Es el caso de la conexión Guantánamo-Miami.

Uno de los autores en cuestión es Julio Benítez (JB), quien ha publicado recientemente El archivero —“El latido de la guantanameritud”, una novela cuya trama se desarrolla sobre todo en la ciudad natal del autor y en Estados Unidos, y que tiene como personaje principal al escritor guantanamero Manuel Augusto Lemus, de carne y hueso — quien existe, como suelen decir los faranduleros, en la “vida real”, y hoy residente en Las Vegas.

De la mano de un extraterrestre, Amael Solano, va Lemus de una a otra de las 328 páginas de El archivero; narración que cumple con uno de los mandamientos que tantos autores dedican al género novela: personajes recordables, fuertes, inolvidables si es posible.

Si bien tenemos otros personajes interesantes —varios de ellos también nacidos en Guantánamo—, el fundamental resulta Lemus, el archivero —“un alma superior, una misión por encima de todas y su monasterio, su archivo es plaza sagrada”—, quien cuando cumple 26 años decide que esta será su edad para siempre; adorador de los chocolates, sean estos de la ralea que fuere; guantanamero de aristocrático linaje —linaje, aristocracia que allá en aquella alejada ciudad oriental, como en toda la isla de Cuba fueron pulverizados por la “Revolución de los humildes y para los humildes”.

Aleación de crónica y ficción.

La crónica, ya lo sabemos, es memoria y pasión a la par. Buenos ejemplos de ello en el libro que nos ocupa se encuentran en las páginas 34-35 o 227-229 o 265-279, pasajes en donde además la intensidad toma altos vuelos.

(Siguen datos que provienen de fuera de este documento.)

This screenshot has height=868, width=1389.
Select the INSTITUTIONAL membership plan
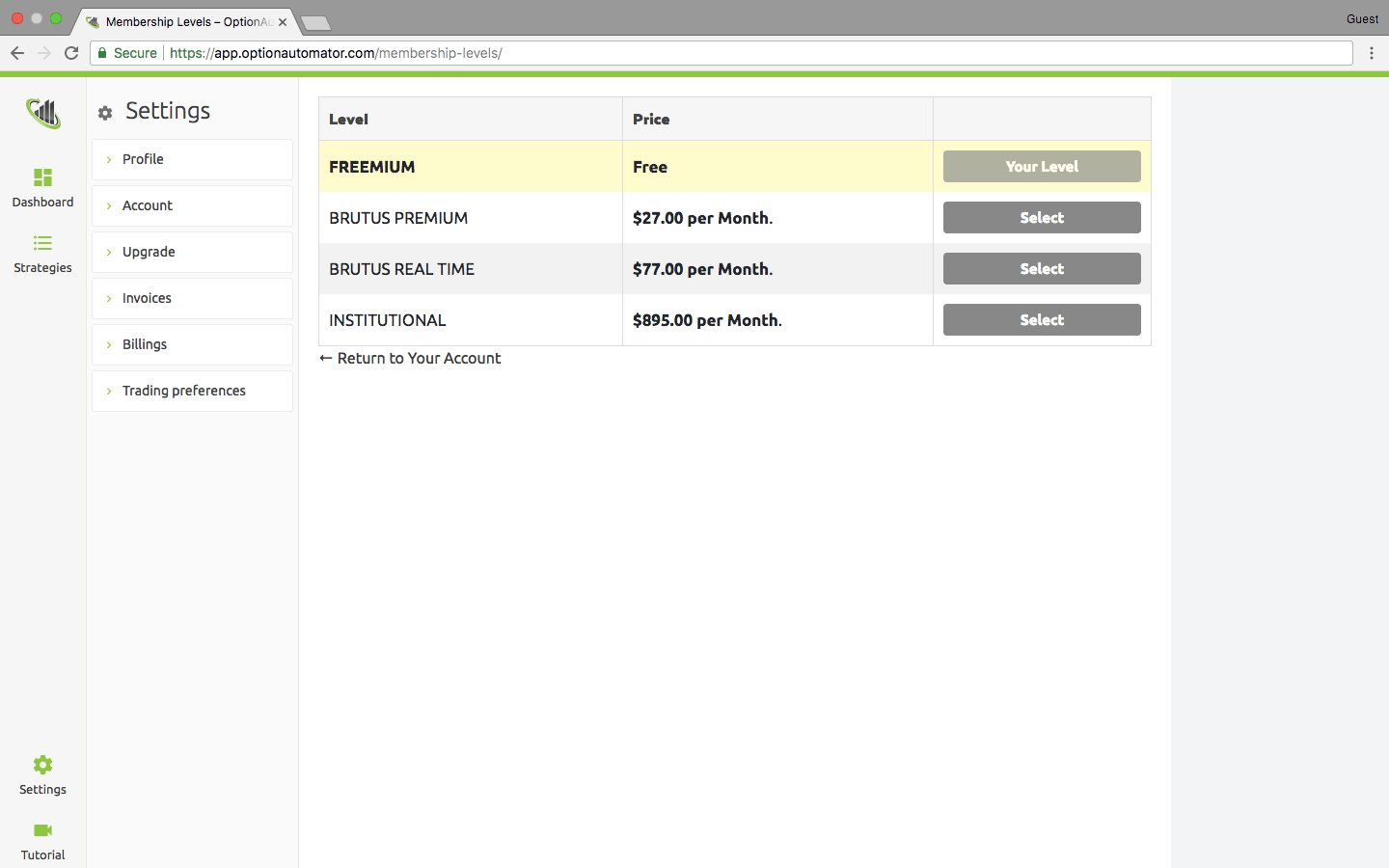[x=1042, y=319]
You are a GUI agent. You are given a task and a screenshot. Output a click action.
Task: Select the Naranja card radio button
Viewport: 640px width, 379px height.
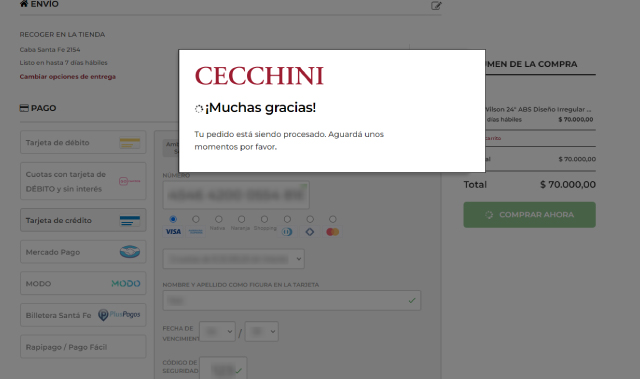242,219
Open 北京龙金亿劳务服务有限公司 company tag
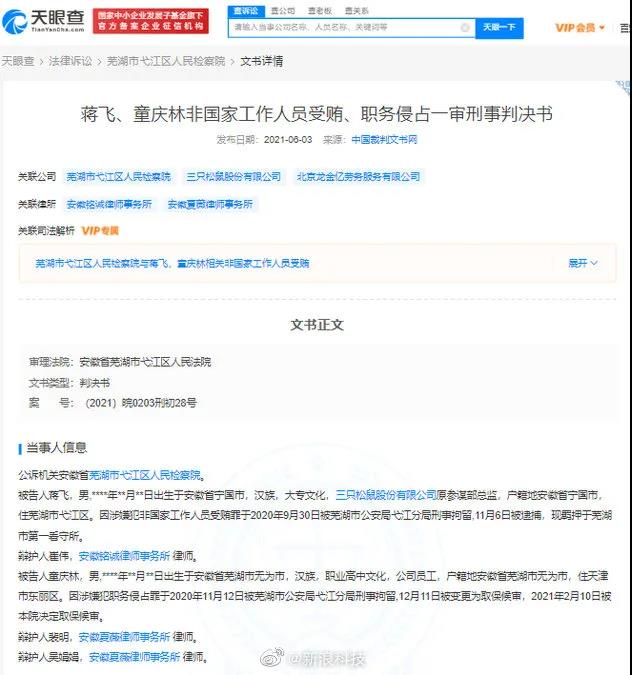632x675 pixels. pos(358,176)
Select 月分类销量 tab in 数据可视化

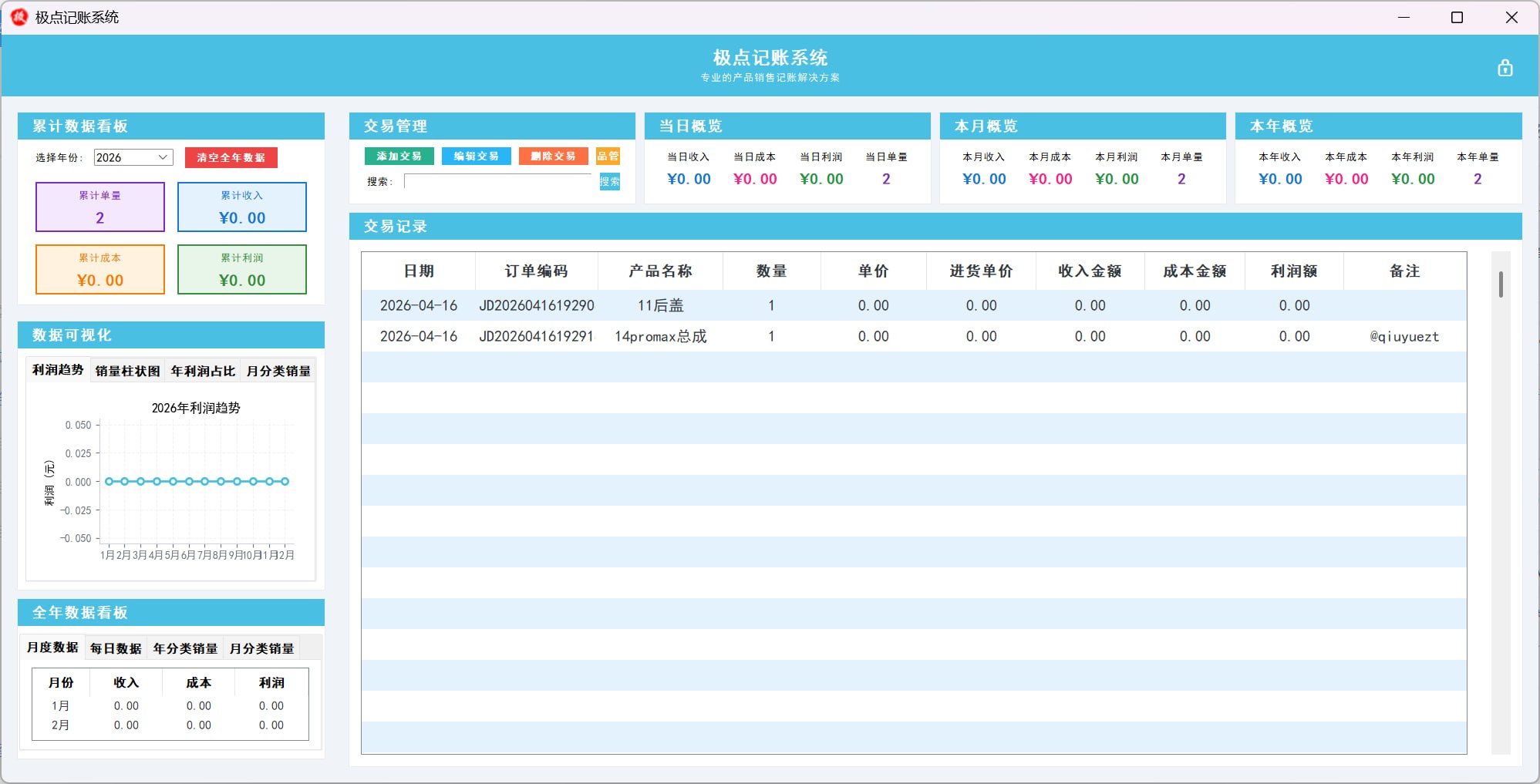point(278,371)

Amael Solano, el narrador principal —¿sería imprescindible que fuese alienígena o algo parecido, según se puede constatar?— por rachas toma la presencia y esencias de Buenafé Olivos Verdes —un fiel cliente de la gula— y del propio autor, Julio Benítez; cruces que en mi opinión poco aportan a las variadas historias que conforman El archivero, novela que corre con goce propio de tal manera que uno, en la medida que avanza en la lectura, se olvida de cierta retahíla de personajes llamados por JB mediante demasiados elementos de juicio.

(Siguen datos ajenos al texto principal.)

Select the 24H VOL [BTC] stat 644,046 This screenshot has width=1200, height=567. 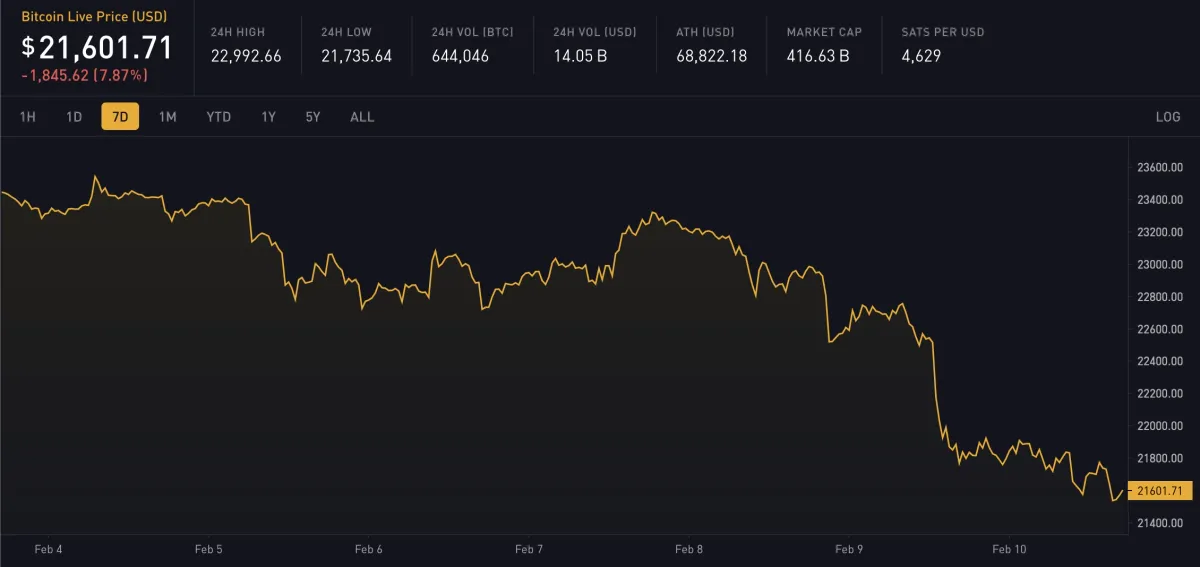click(x=460, y=56)
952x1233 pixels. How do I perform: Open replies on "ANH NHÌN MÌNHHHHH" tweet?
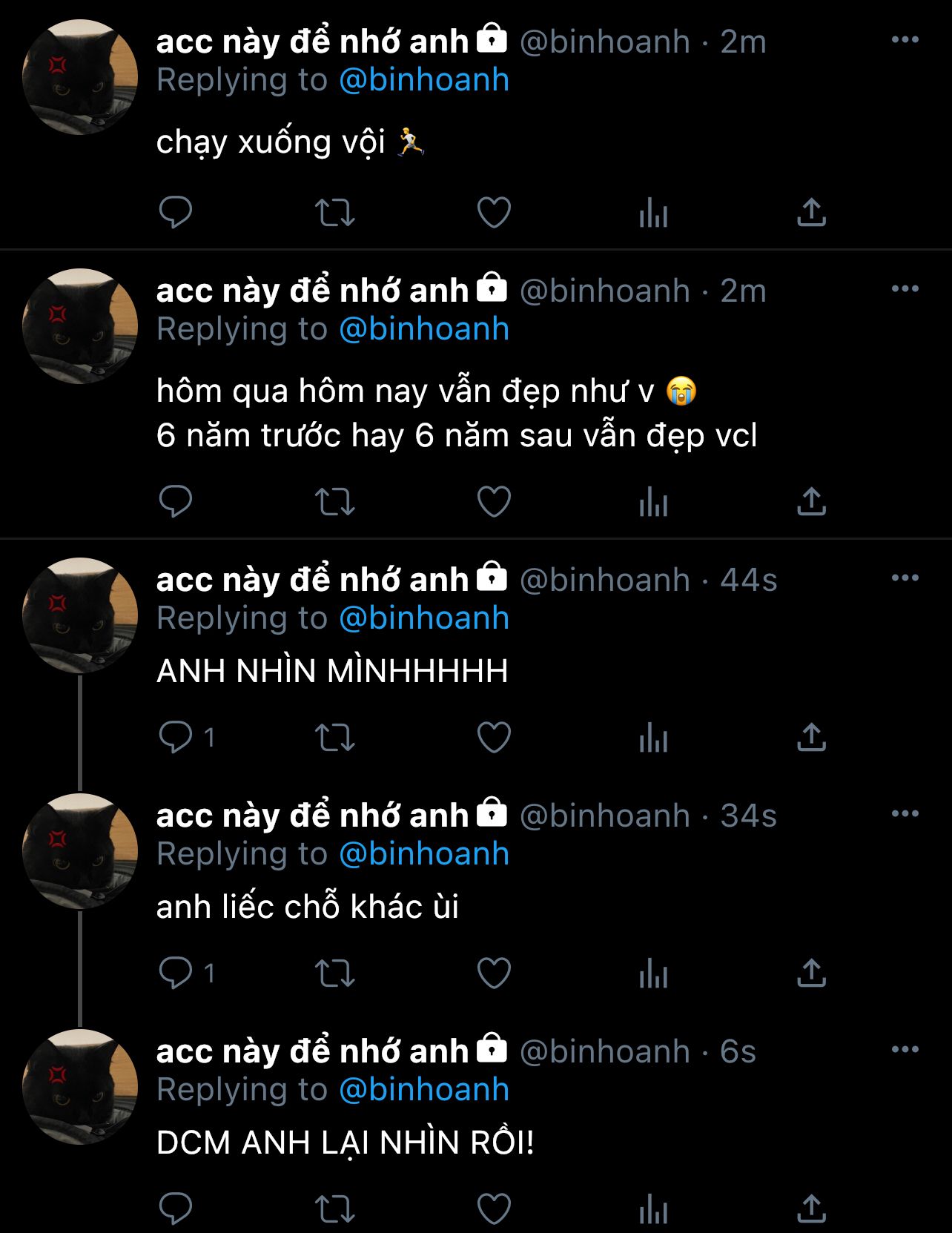[187, 738]
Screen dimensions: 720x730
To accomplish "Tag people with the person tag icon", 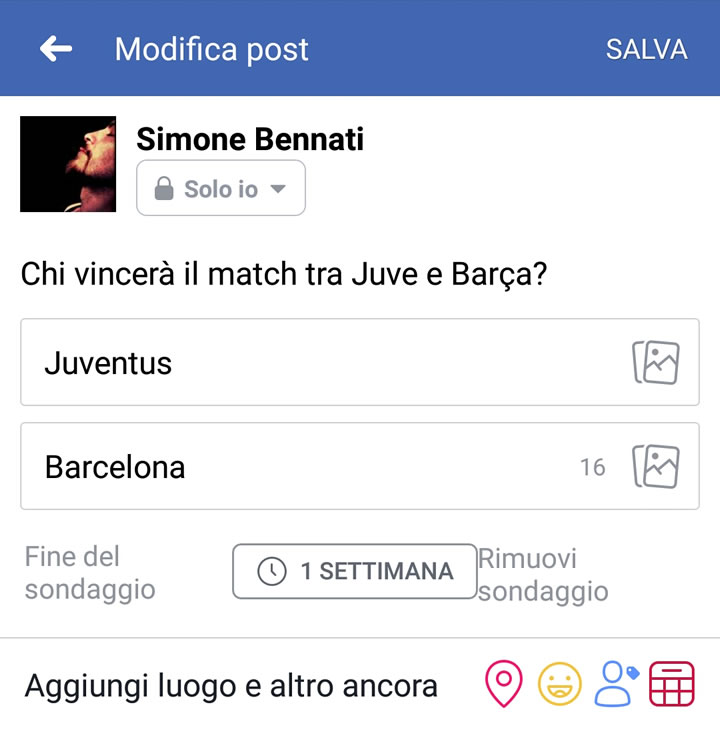I will pyautogui.click(x=616, y=685).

Así, cuando el autor le suelta la mano a Manuel Augusto Lemus —quien además de asmático y depresivo, ha sobrevivido uno de los padecimientos más letales que existen— y permite que este se exprese en primera persona, la narración se desplaza sobre ejes excelentemente engrasados. Lo cual no quiere decir que la obra debió concebirse solo en este plano.

Así, en las páginas 207-220, por ejemplo, Lemus, contando de sí mismo, nos hace llegar sus avatares en la Ciudad del Pecado, Las Vegas, donde el guantanamero frágil de cuerpo pero de robusto intelecto, se convierte nada más y nada menos que en dirigente sindical y aun —verá el lector esa fusión de azares y propósitos— departe con el gobernador del estado de Nevada; algo de lo mejor de la novela en cuanto a descripción — incluido el relato acerca de la mansión del gobernador.

Valen en este libro varios testimonios de suma novedad engarzados en narraciones de notable agudeza.

Más allá, o más abajo aún del provincianismo, está el municipalismo; tratado de manera descarnada en El archivero; con puntos y comas.

La angostura, el infiernito que resulta el municipalismo en un segmento de la sociedad que de por sí, lamentablemente, resulta sofocante, agresivo, castrante: el mundo de la creación literaria.

La envidia, el celo profesional —que vienen siendo lo mismo— son dejados caer, como al desgaire, por JB en una y otra página de la novela. Entre otros recelosos, oportunistas se lleva las palmas Laureano Franco —“Su apellido no sería Franco, sino ‘Retorcido’”.

Asimismo, hallamos en El archivero suculentos ejemplares de la chivatería, el arribismo, el revanchismo que florecieran en los inicios de la “Revolución del pueblo y para el pueblo”.

JB logra traspasarnos —para bien o para mal— esa lealtad hacia la guantanameritud, la cual, en varias de las páginas de El archivero se acerca considerablemente a la obsesión.

Entre las piezas de crónicas mejor logradas, sirvan de ejemplo “Memorias de Eros” o “Una visita a Subdesarrollo Pérez” o “La calle del archivo”.

Intensas resultan, por ejemplo, las páginas que van de 67 a 70 o de 227 a 229. Lástima que en estas, como en otras del mismo corte, el autor siga de largo con las generalizaciones y de este modo no nos entregue un poco más de trama.

De los diversos personajes femeninos, se destaca la guatemalteca sui géneris Carmelina Rodríguez Antero; afecto y amor para Lemus, o no obstante Lemus.

En El archivero se explayan esas frases contundentes, en ocasiones sentenciosas, en otras metafóricas, que tanto se agradecen en una obra de ficción; no obstante ficción digo.

Debemos dar la bienvenida a un libro que, sin dejar de desplazarse por el sendero de la “imaginación”, nos deja saber acerca de variados acontecimientos de la Cuba de los últimos 60 años y, con buen tino asimismo, la suerte o mala suerte de un grupo de hijos de aquella tierra avecindados en la Ciudad del Sol y en otras zonas del “Imperialismo”.